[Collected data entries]
************
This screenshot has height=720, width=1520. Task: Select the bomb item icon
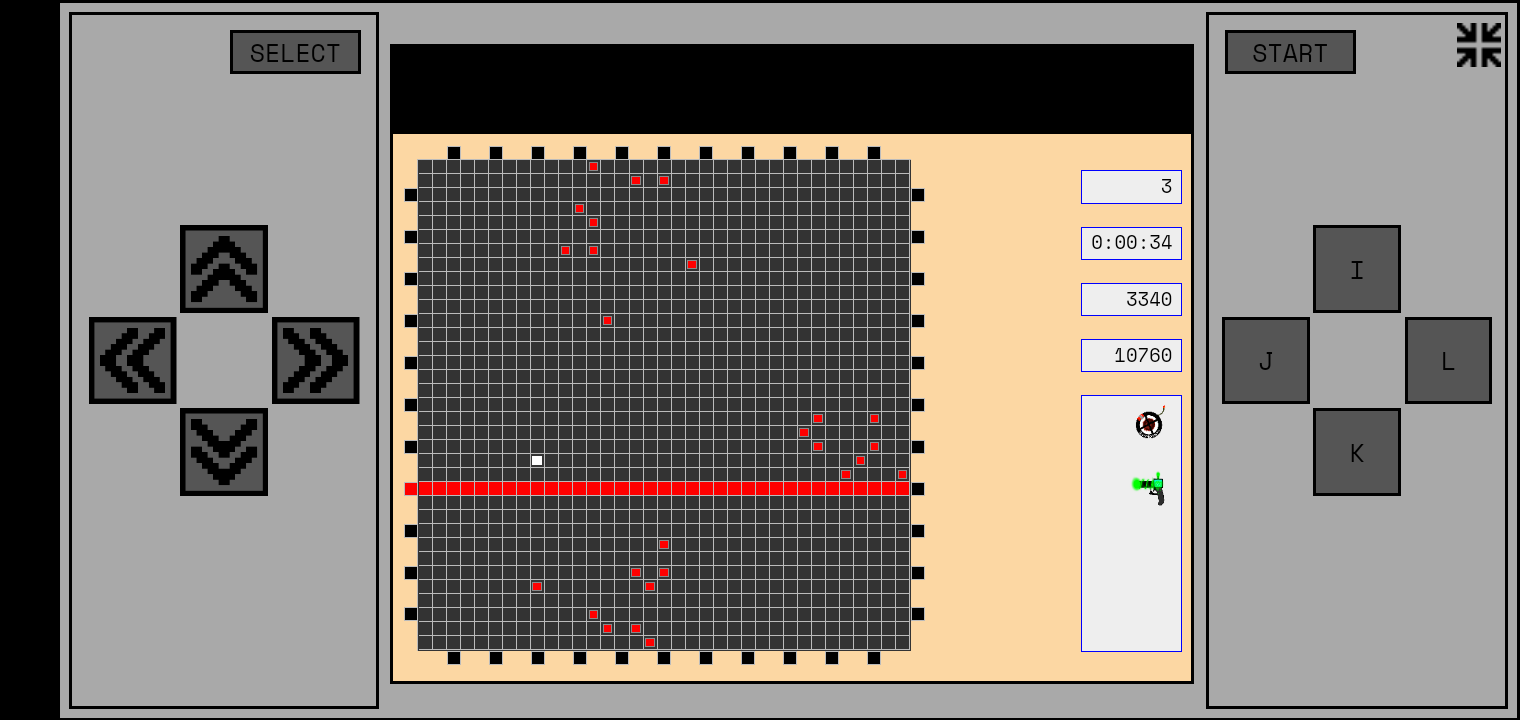point(1149,424)
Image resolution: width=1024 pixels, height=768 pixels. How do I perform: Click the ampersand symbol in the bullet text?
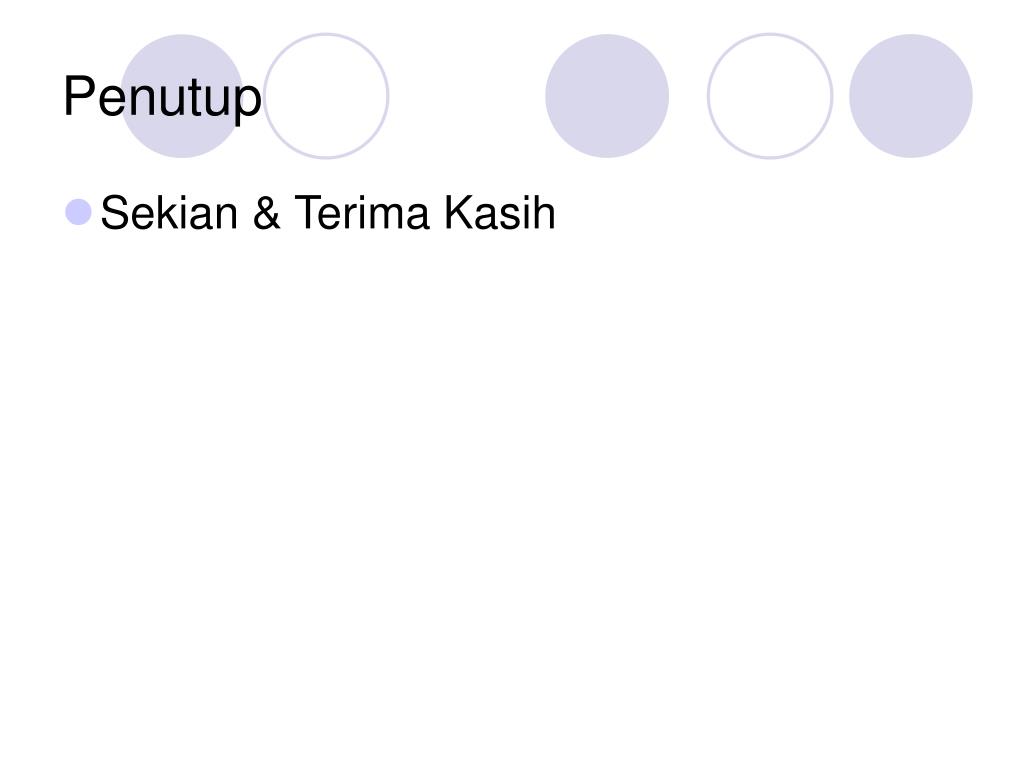(x=266, y=212)
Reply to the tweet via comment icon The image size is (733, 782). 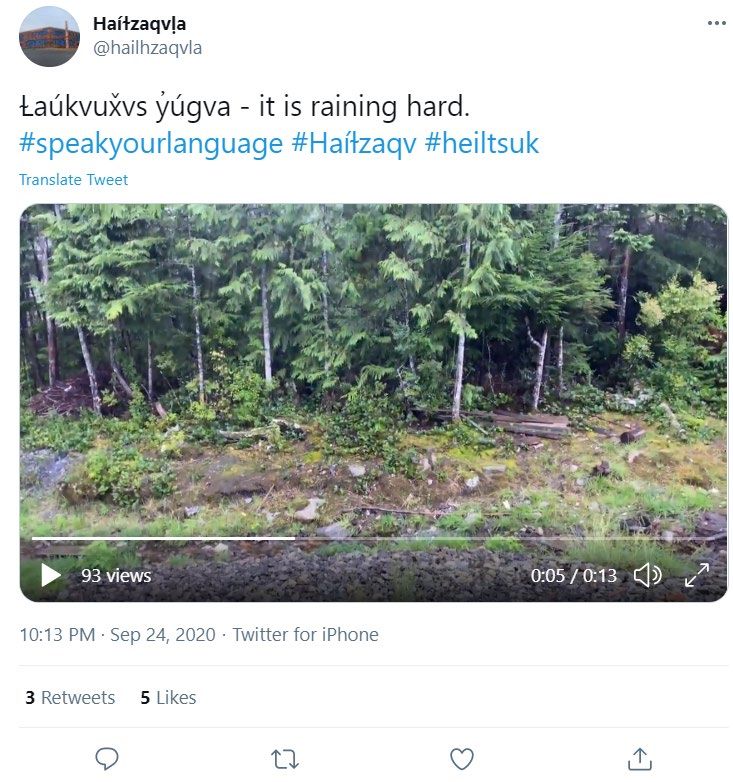[107, 759]
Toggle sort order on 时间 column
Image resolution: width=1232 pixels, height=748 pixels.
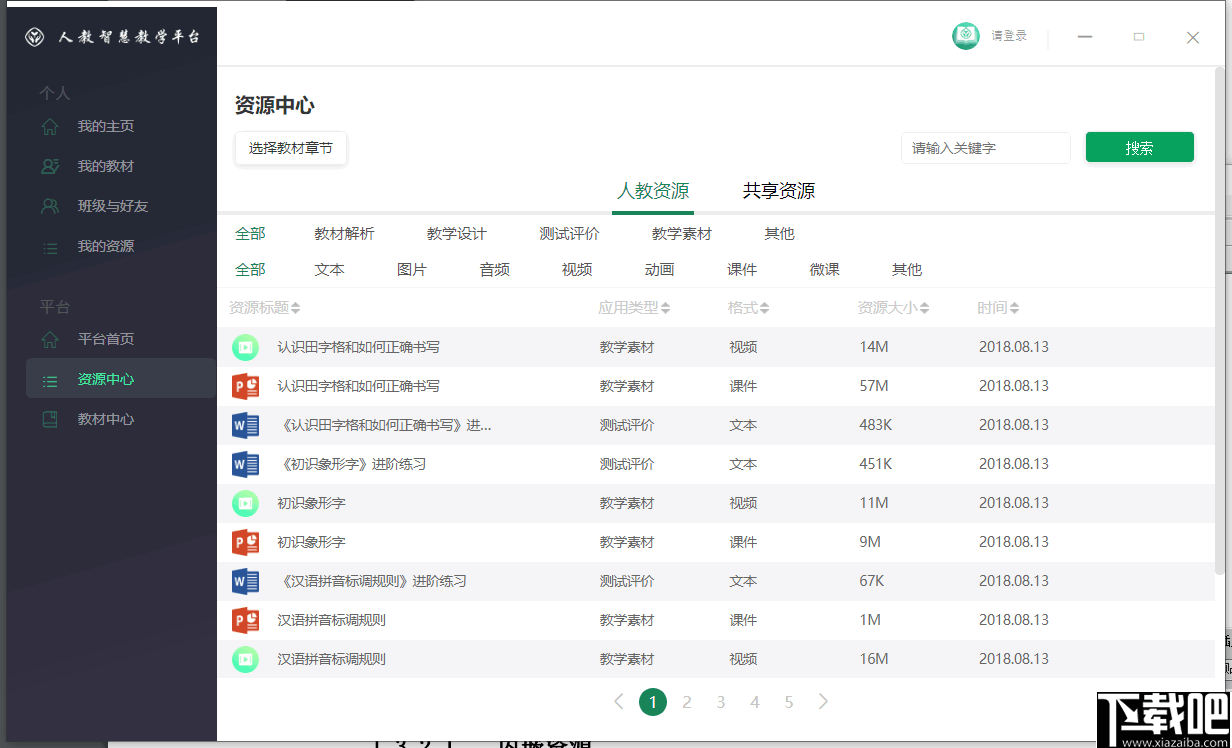(998, 307)
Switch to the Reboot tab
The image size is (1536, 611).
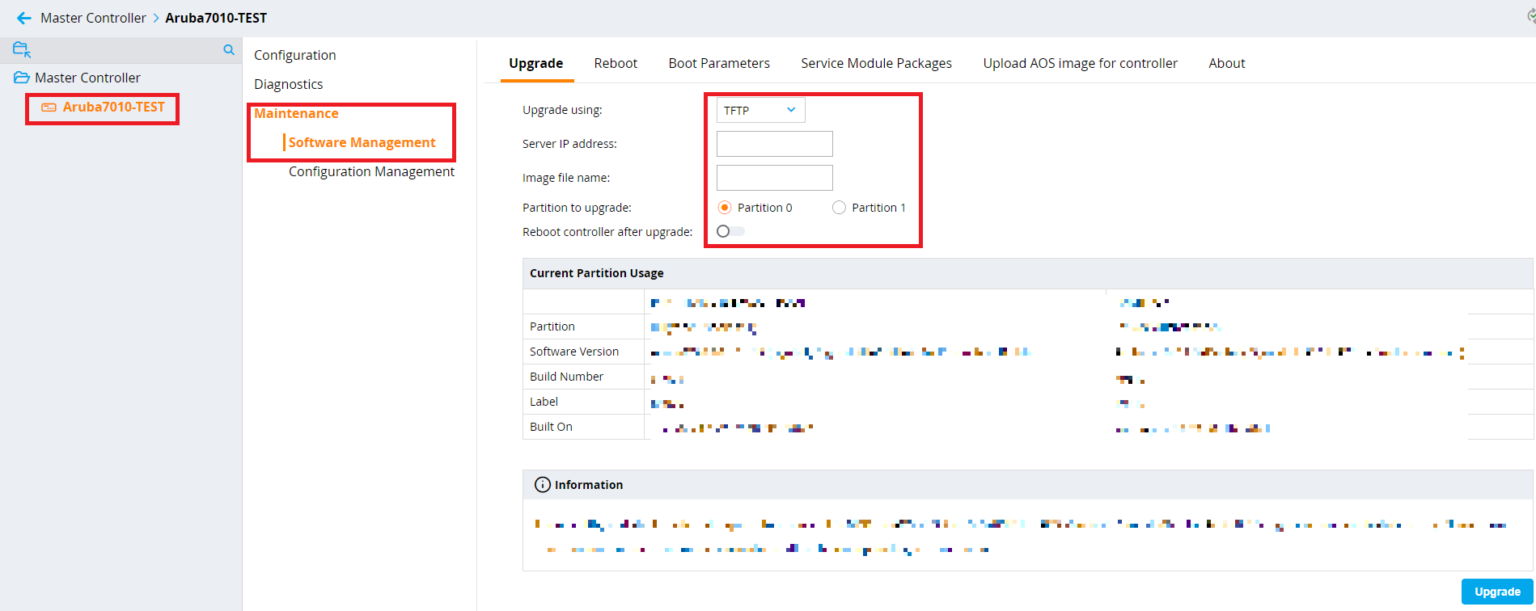(615, 63)
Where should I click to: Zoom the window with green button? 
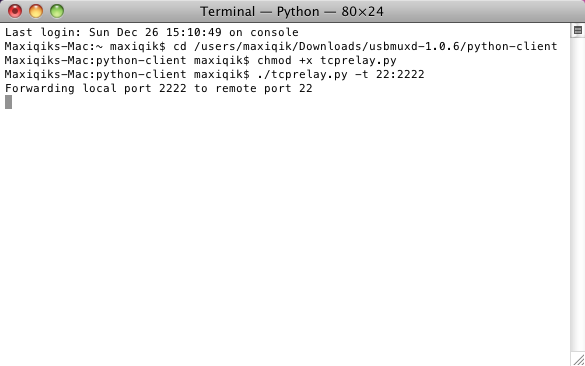[x=57, y=11]
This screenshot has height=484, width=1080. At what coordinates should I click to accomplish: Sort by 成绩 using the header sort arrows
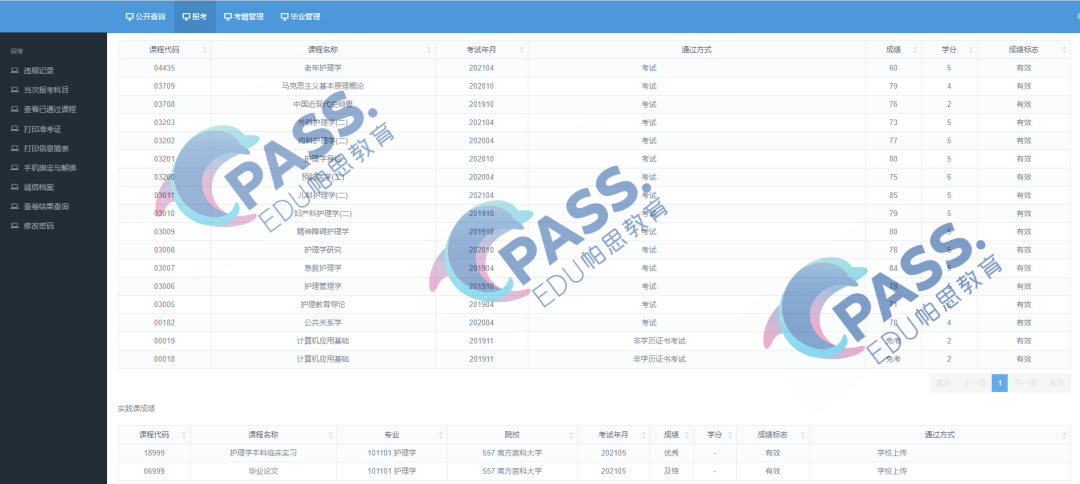pos(913,49)
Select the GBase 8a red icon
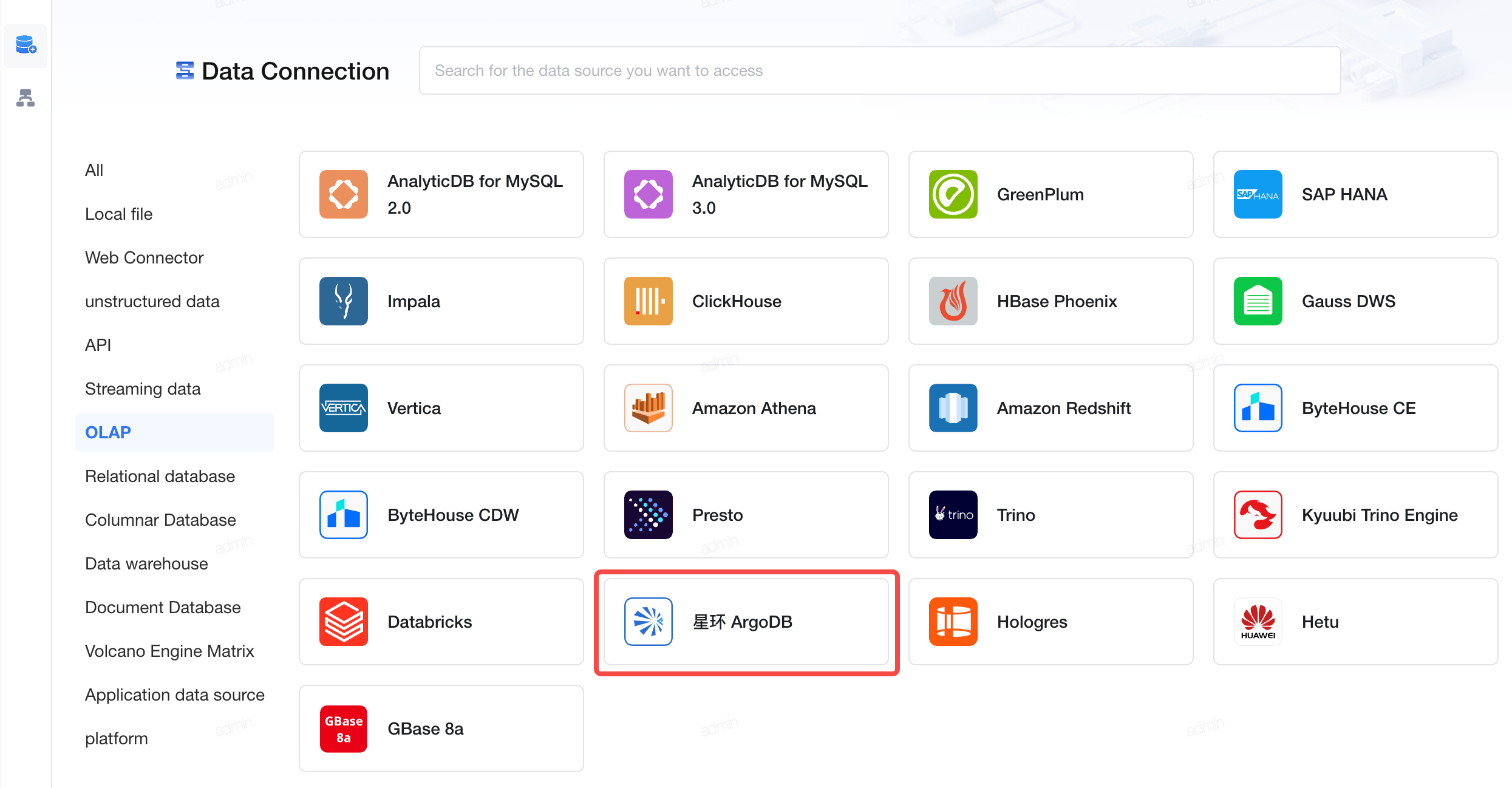This screenshot has height=788, width=1512. (x=344, y=729)
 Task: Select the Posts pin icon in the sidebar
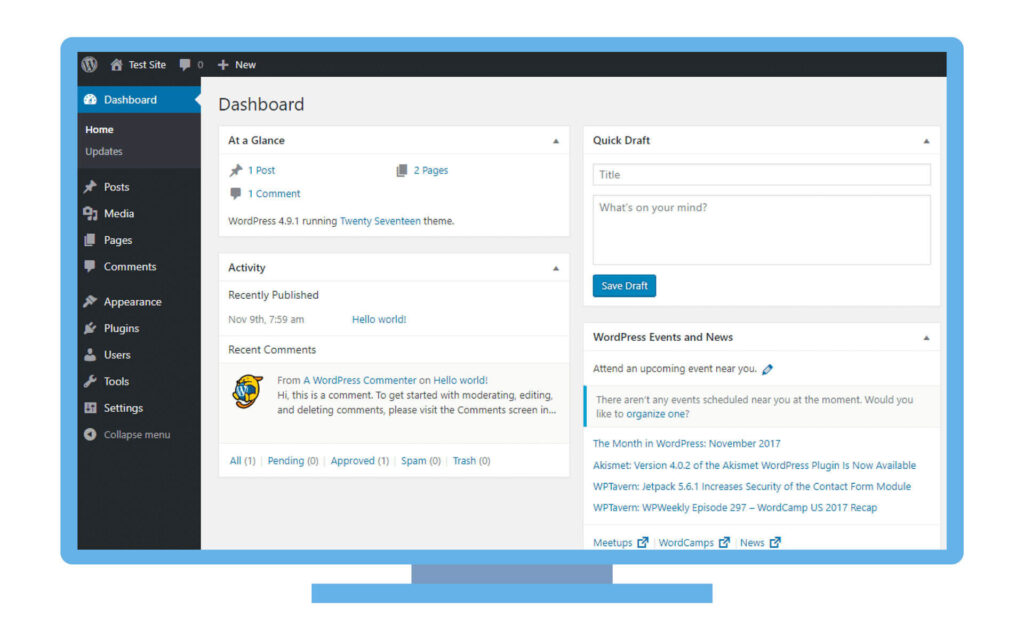click(90, 187)
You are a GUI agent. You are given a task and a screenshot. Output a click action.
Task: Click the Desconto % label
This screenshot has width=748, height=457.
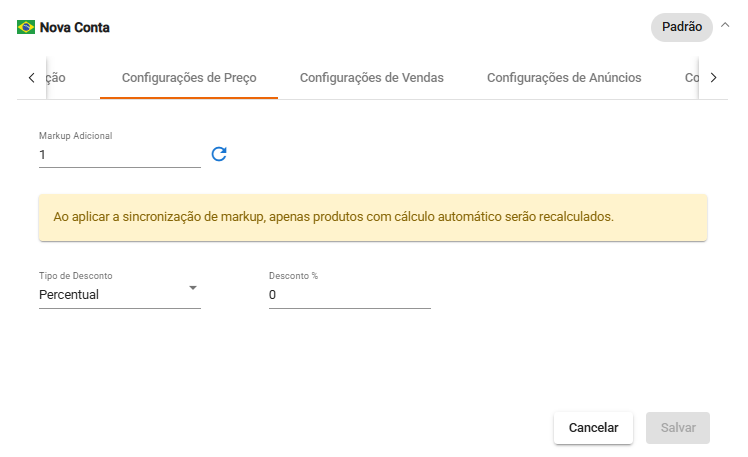coord(294,275)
************
Print exactly the line containing "You are a GUI" and every line after it through the final line above, and leave all pictures out.

### Solution to this problem
You are a GUI agent. You are given a task and a screenshot. Output a click action.
Task: Click the Desconto % label
This screenshot has width=748, height=457.
coord(294,275)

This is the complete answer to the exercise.